• [Page excerpt]
The Medical Advocate can be a friend or relative with a medical background (nurse, doctor, patient advocate, home health aide, or lay patient navigator*) who makes themselves available to the patient to clarify medical terms, answer medical questions, and/or help with medical research about the patient’s specific condition, treatment options or clinical trials.  

NOTE:  Medical Advocate role is envisioned as an informal patient/family support role, rather than the legal distinction known as Power of Attorney for Healthcare. The patient needs to tell their Medical Advocate the name of the person who holds his/her Healthcare Power of Attorney, or what close friend, primary caregiver he/she would like to name for that role.  (See Power of Attorney form below.)

* What is a Lay Patient Navigator? People who have themselves been through the same medical disease and/or treatments as you often can help you navigate your local community’s support systems for people with your disease, and/or answer questions about symptoms, for example "chemo brain," that you might not consider. Some medical centers have trained Patient Navigators who are on staff to fill this role for families. Ask!

MEDICAL ADVOCATE TASKS:

  • Makes themselves available as the patient or family’s medical consultant at every stage of care. Initially, might simply provide clarity around medical terminology, e.g. after diagnostic tests. Later, will help the patient generate questions to ask about recommended treatment options, so s/he can make powerful, informed decisions.

Data items:

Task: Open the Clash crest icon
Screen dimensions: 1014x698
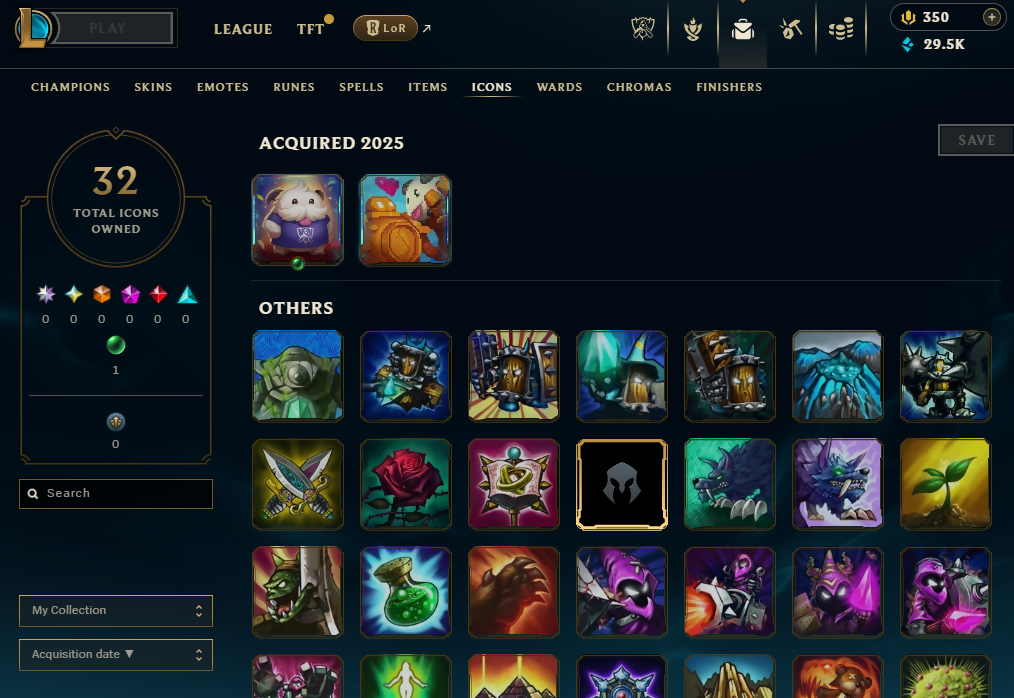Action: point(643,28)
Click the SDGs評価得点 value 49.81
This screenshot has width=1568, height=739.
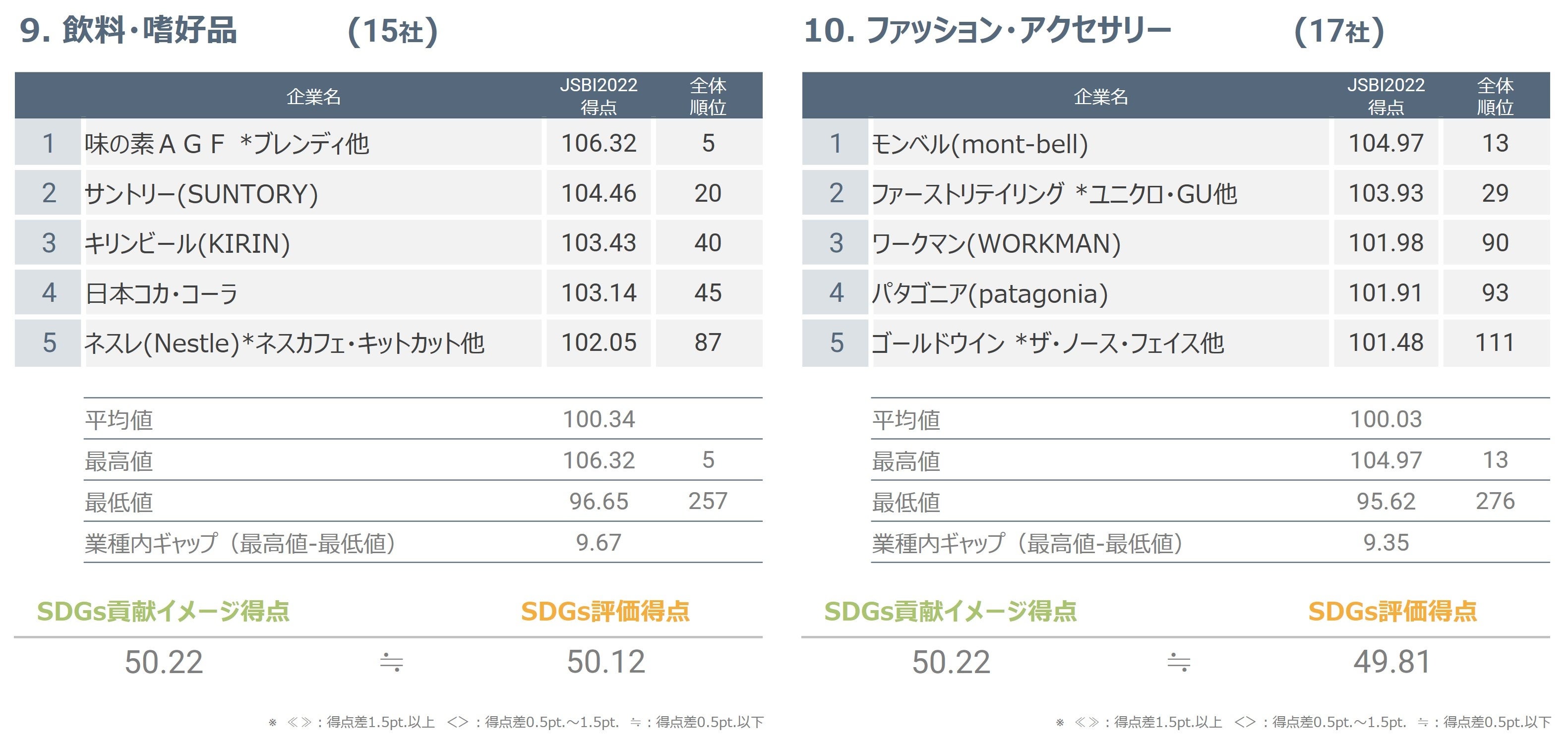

* * *

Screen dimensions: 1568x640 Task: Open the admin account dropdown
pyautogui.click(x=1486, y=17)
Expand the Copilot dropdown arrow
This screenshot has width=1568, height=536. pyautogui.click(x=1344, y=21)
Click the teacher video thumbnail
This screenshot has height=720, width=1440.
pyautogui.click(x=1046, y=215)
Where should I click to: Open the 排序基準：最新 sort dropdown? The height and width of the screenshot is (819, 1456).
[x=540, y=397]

• [What you have to do] Reproduce the full text about the Medical Advocate role word for word.

• [Response area]
The Medical Advocate can be a friend or relative with a medical background (nurse, doctor, patient advocate, home health aide, or lay patient navigator*) who makes themselves available to the patient to clarify medical terms, answer medical questions, and/or help with medical research about the patient’s specific condition, treatment options or clinical trials.  

NOTE:  Medical Advocate role is envisioned as an informal patient/family support role, rather than the legal distinction known as Power of Attorney for Healthcare. The patient needs to tell their Medical Advocate the name of the person who holds his/her Healthcare Power of Attorney, or what close friend, primary caregiver he/she would like to name for that role.  (See Power of Attorney form below.)

* What is a Lay Patient Navigator? People who have themselves been through the same medical disease and/or treatments as you often can help you navigate your local community’s support systems for people with your disease, and/or answer questions about symptoms, for example "chemo brain," that you might not consider. Some medical centers have trained Patient Navigators who are on staff to fill this role for families. Ask!

MEDICAL ADVOCATE TASKS:

  • Makes themselves available as the patient or family’s medical consultant at every stage of care. Initially, might simply provide clarity around medical terminology, e.g. after diagnostic tests. Later, will help the patient generate questions to ask about recommended treatment options, so s/he can make powerful, informed decisions.